■ **OBIETTIVI**:
A – Nel testo sui piani di gestione forestale, quale articolo della legge polacca sulle foreste prevede tali piani?
B – Prosegui il testo sui piani di gestione forestale a partire dal punto in cui si interrompe.

La
Corte di Giustizia (sentenza 2 Marzo 2023 QUI) si è
pronunciata su un piano di gestione forestale e sull’impatto dello stesso su
siti tutelati dalla normativa sulla biodiversità (Direttiva Habitat 92/43/CCE
QUI).
In
particolare la sentenza afferma quindi l’obbligo di una valutazione di
incidenza sui siti tutelati per detti piani di gestione forestale anche se
incidono indirettamente sui siti tutelati, allo stesso tempo afferma il diritto
delle associazioni ambientaliste non solo di partecipare al procedimento di
valutazione di incidenza ma anche di impugnare le decisioni finali di fronte
alla giustizia nazionale.
NECESSITÀ DELLA VALUTAZIONE DI INCIDENZA
La
Corte di Giustizia della UE aveva già avuto modo di esaminare un piano di
gestione forestale, quale previsto dalla normativa dello stato membro in
questione, alla luce della Direttiva Habitat e ha applicato, a questo
proposito, i requisiti stabiliti all’articolo 6, paragrafo 3, di detta Direttiva
[nella stessa direzione sentenza del 17 aprile 2018 (QUI),
Commissione/Polonia (Foresta di Białowieża - Polonia), C‑441/17, EU:C:2018:255,
punti da 106 a 193]. Pertanto la nuova sentenza conclude che tale disposizione,
che riguarda “qualsiasi piano o progetto non direttamente connesso e
necessario alla gestione del sito ma che possa avere incidenze significative su
tale sito”, può trovare applicazione rispetto ai piani di gestione
forestale previsti all’articolo 22 della legge sulle foreste polacca.
RAPPORTI TRA TUTELA BIODIVERSITÀ E NORMATIVA
SULL’ACCESSO INFORMAZIONI LA PARTECIPAZIONE E LA GIUSTIZIA IN MATERIA
AMBIENTALE
Per
quanto riguarda i rapporti tra, da un lato, l’articolo 6, paragrafo 3, della
Direttiva Habitat e, dall’altro, l’articolo 9, paragrafo 2, della
Convenzione di Aarhus (QUI), la
Corte ha già dichiarato che le decisioni adottate dalle autorità nazionali
competenti nell’ambito di detto articolo 6, paragrafo 3, della Direttiva Habitat,
che riguardino una domanda di partecipazione al procedimento di autorizzazione,
o la valutazione della necessità di una valutazione dell’impatto ambientale di
un piano o progetto su un sito protetto o anche il carattere appropriato delle
conclusioni tratte da tale valutazione dei rischi di detto progetto o piano per
l’integrità di un tale sito, e che siano autonome o integrate in una decisione
di autorizzazione, sono decisioni che rientrano nel campo di applicazione dell’articolo
9, paragrafo 2, della Convenzione di Aarhus (sentenza dell’8 novembre
2016 QUI,
Lesoochranárske zoskupenie VLK, C‑243/15, EU:C:2016:838, punto 56).

■ **MATERIALE FORNITO**:
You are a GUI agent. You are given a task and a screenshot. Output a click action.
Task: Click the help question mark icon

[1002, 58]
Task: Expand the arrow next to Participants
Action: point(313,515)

■ **RISULTATI PER ATTIVITÀ**:
A – L'articolo 22.

B –
Infatti,
le decisioni adottate dalle autorità nazionali rientranti nel campo di
applicazione dell’articolo 6, paragrafo 3, della direttiva «habitat», che non
riguardano un’attività elencata nell’allegato I alla Convenzione di Aarhus,
sono contemplate nell’articolo 6, paragrafo 1, lettera b), di tale
Convenzione e rientrano, quindi, nel campo di applicazione dell’articolo 9,
paragrafo 2 della stessa, poiché tali decisioni comportano che le autorità
competenti valutino, prima di autorizzare una qualunque attività, se essa,
nelle circostanze del caso di specie, possa avere effetti significativi
sull’ambiente (sentenza dell’8 novembre 2016, Lesoochranárske zoskupenie VLK, C‑243/15,
EU:C:2016:838, punto 57).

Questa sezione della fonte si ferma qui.